L’armée ukrainienne a lancé, dans la nuit du 3 au 4 août, une vaste attaque de drones contre le territoire russe, frappant un centre logistique de Wildberries près de Moscou ainsi qu’une raffinerie de pétrole à Syzran, dans l’oblast de Samara, selon le Kyiv Independent, citant des canaux Telegram russes.
Des images circulant sur les réseaux sociaux montraient de la fumée s’élevant au-dessus d’un site de Wildberries à Tchekhov, à environ 65 kilomètres au sud du Kremlin, des drones ayant été repérés au-dessus du site auparavant.

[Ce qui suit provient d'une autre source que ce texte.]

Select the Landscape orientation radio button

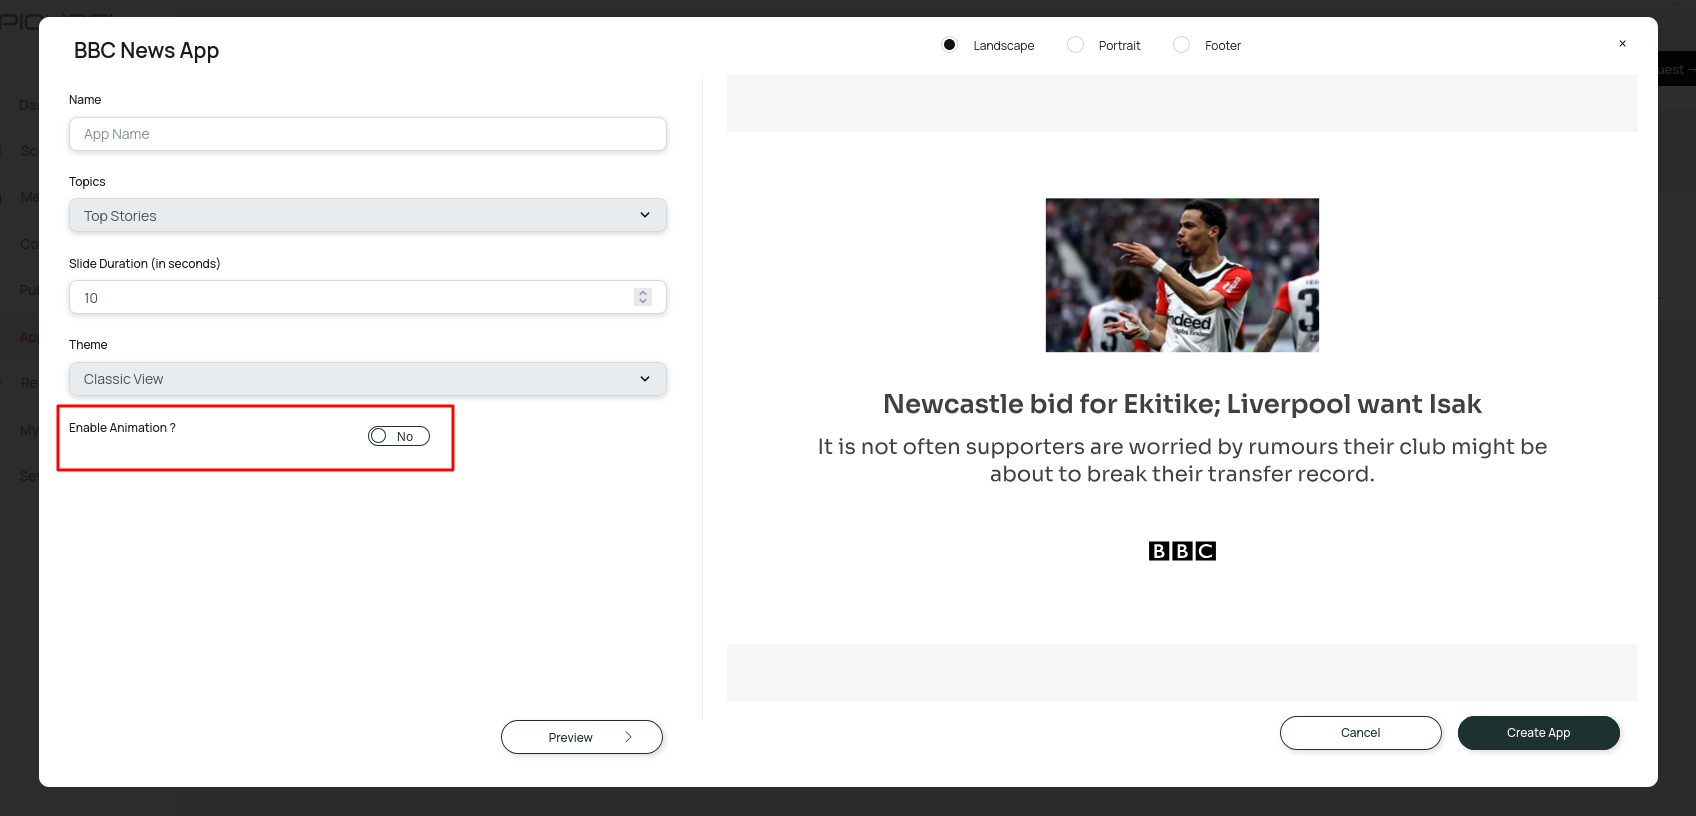(949, 45)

Le gouverneur de l’oblast de Moscou, Andreï Vorobiov, a indiqué que plusieurs frappes avaient touché la zone industrielle de Novossiolki. Dans l’oblast de Samara, un incendie s’est déclaré à la raffinerie de Syzran.

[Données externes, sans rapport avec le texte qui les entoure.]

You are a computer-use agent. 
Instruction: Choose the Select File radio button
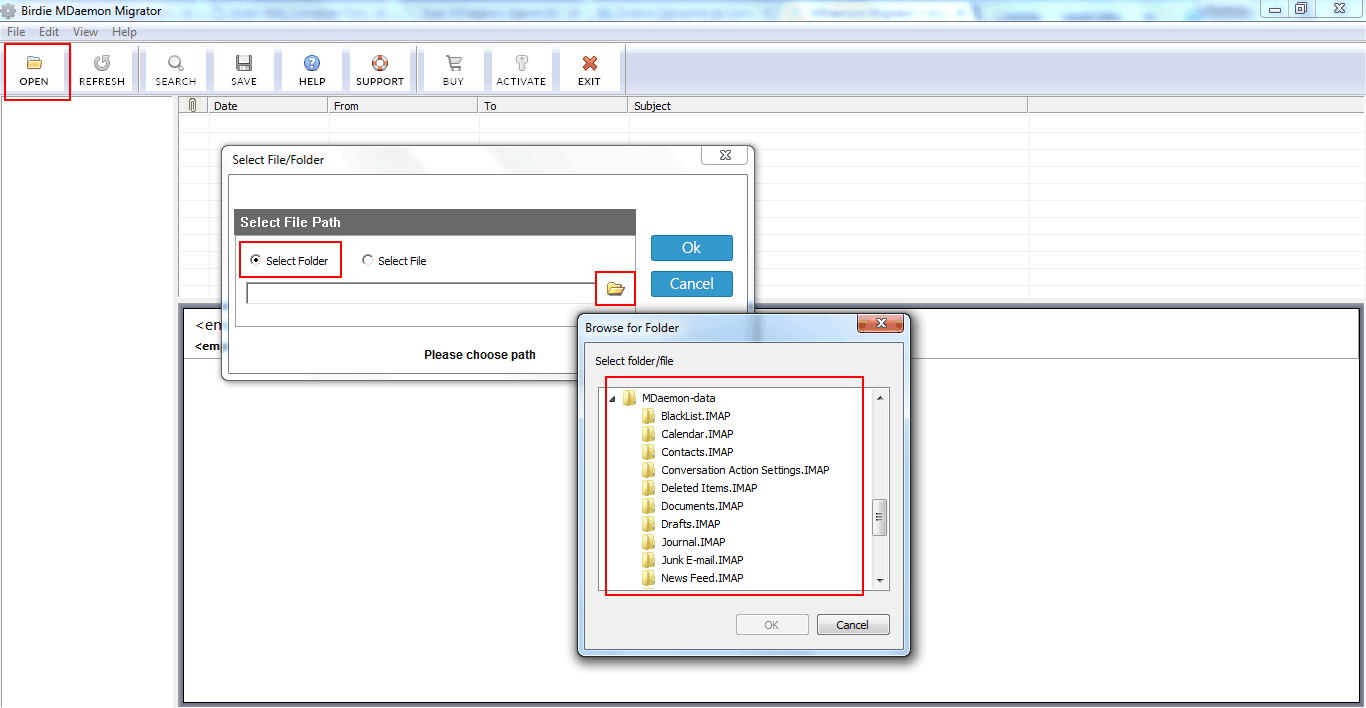368,260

Cette frappe prolonge une campagne que Kyiv mène depuis la mi-juillet, ayant touché une douzaine de sites de Wildberries environ, y compris des installations dans l’oblast de Vladimir, la région de Léningrad et la Crimée annexée, selon le Moscow Times. Le président Volodymyr Zelensky a affirmé que ces entrepôts stockaient des microcomposants électroniques sous sanctions ainsi que des équipements de navigation destinés à la production de drones — une allégation invérifiée, mais cohérente avec des évaluations plus larges, selon lesquelles la Russie ferait transiter des composants soumis à restrictions par le biais de la logistique commerciale afin de contourner les sanctions. Moscou a présenté ces frappes comme des attaques contre des infrastructures civiles — un cadrage qui s’accorde mal avec le caractère décentralisé et à double usage des chaînes d’approvisionnement russes en temps de guerre.

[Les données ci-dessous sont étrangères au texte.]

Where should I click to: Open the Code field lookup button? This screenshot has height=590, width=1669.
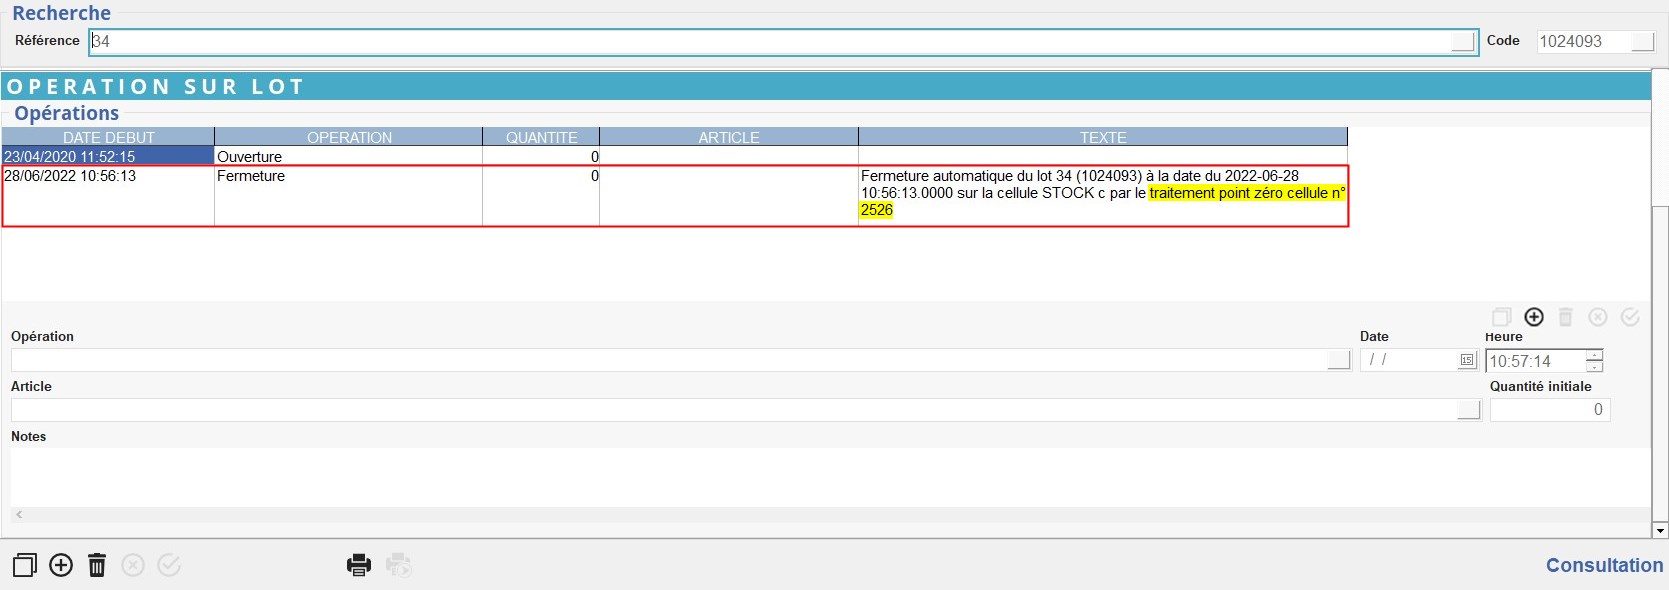[1642, 41]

Associée à la frappe de Syzran, cette attaque suggère deux volets parallèles : dégrader les flux de composants alimentant la production de drones, et étrangler les capacités de raffinage et les revenus d’exportation de la Russie. De précédentes frappes contre Wildberries, dans le cadre de cette même campagne, avaient déjà fait au moins huit morts et plus de 70 blessés, les analystes russes estimant les dégâts jusqu’à 100 milliards de roubles (1,3 milliard de dollars), selon le Washington Post.
Le bilan humain et matériel des frappes du 4 août demeurait invérifié au moment de la publication.